Still, the county is seeing a rise in COVID cases among children. 

“But across the board, we're still seeing in Livingston County, a low number of kids with severe disease, if any. Lots of kids with mild to moderate COVID-19 at this point, which is very positive....Though at this point, like I said, we're very lucky to just have younger children with mild to moderate disease.” 

Asked whether a county-wide school mask mandate would mitigate those risks as more districts return in the coming weeks, Harman said they are doing their best to educate the community about the importance of vaccinations and mask-wearing.  

“And we are also hoping for guidance from the Michigan Department of Health and Human Services. We definitely like to make sure that we're always following their guidance to keep our residents are safe as possible.”

Does that mean Harman would like the state health department to step in and issue a new mandate, thus taking the heat off local officials? 

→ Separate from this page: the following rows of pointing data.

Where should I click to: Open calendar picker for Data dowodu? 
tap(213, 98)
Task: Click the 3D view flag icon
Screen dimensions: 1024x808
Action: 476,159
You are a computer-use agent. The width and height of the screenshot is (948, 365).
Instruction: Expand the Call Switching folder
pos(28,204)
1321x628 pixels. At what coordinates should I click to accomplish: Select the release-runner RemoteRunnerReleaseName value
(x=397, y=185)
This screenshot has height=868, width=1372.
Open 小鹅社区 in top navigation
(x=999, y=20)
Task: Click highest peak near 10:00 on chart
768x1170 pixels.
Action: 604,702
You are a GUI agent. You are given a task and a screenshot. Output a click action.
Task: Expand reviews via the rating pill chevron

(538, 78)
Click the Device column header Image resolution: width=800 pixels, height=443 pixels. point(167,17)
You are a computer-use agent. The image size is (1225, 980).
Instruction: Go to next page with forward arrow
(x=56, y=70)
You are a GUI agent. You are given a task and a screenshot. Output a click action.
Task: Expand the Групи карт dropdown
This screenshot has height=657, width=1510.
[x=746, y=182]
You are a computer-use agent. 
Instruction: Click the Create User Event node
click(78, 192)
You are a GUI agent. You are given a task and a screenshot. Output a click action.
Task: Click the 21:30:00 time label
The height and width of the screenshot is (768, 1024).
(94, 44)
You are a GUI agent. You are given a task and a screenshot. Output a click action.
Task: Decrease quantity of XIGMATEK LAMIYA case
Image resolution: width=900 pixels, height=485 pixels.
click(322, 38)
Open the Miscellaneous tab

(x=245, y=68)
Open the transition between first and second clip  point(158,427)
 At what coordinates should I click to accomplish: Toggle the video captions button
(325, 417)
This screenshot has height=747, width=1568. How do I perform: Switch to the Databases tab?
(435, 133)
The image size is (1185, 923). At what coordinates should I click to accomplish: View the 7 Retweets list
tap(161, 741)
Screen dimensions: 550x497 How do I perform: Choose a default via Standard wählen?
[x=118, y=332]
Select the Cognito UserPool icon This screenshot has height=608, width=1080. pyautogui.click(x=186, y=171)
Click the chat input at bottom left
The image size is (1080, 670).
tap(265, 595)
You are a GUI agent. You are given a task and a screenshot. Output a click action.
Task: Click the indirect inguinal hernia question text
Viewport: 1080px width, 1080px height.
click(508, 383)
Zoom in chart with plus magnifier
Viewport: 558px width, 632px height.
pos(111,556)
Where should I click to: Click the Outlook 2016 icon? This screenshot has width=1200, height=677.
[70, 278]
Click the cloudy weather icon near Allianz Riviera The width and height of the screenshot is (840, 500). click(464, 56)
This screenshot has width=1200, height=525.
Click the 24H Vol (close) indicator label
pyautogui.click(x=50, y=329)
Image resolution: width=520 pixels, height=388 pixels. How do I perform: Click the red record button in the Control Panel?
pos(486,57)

“I think that's definitely a question that is kind of going around a lot of the local health departments at this point,” she said. “But unfortunately, I kind of think answering that question is a little bit above my pay grade, as you will. So I definitely don't think that I can speak to that at this point because I'm not one of our leadership members here. But I think it's a really excellent question. And I'm glad that you're able to ask those pressing questions.”

A request for comment from Livingston County health officer Dianne McCormick was not returned Thursday.